[Data for this exercise]
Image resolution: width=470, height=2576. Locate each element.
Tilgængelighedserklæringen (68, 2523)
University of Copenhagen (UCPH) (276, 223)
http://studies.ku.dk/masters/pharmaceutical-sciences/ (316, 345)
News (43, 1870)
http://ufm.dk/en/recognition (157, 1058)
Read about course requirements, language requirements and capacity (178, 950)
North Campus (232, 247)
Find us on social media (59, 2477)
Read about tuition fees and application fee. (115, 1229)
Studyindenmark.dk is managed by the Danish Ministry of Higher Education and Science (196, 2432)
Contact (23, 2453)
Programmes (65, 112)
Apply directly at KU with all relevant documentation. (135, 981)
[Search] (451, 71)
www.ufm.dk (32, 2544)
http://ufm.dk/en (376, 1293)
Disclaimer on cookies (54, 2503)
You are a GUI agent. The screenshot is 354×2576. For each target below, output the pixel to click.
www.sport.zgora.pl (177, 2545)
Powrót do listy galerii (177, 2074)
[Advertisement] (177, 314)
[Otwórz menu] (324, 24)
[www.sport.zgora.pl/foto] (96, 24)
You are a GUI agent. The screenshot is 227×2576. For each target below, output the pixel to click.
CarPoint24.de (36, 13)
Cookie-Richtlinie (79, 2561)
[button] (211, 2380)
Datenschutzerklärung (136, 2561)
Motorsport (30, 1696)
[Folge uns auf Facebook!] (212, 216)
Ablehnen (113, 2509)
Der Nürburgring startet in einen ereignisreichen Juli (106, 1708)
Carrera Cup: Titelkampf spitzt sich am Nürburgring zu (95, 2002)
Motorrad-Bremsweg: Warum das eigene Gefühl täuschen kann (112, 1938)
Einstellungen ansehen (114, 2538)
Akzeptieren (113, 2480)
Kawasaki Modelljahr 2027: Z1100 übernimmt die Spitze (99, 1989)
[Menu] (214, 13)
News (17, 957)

[Exercise goal]
Your answer should be one number: how many lines of the material include the word "http".

[Task response]
3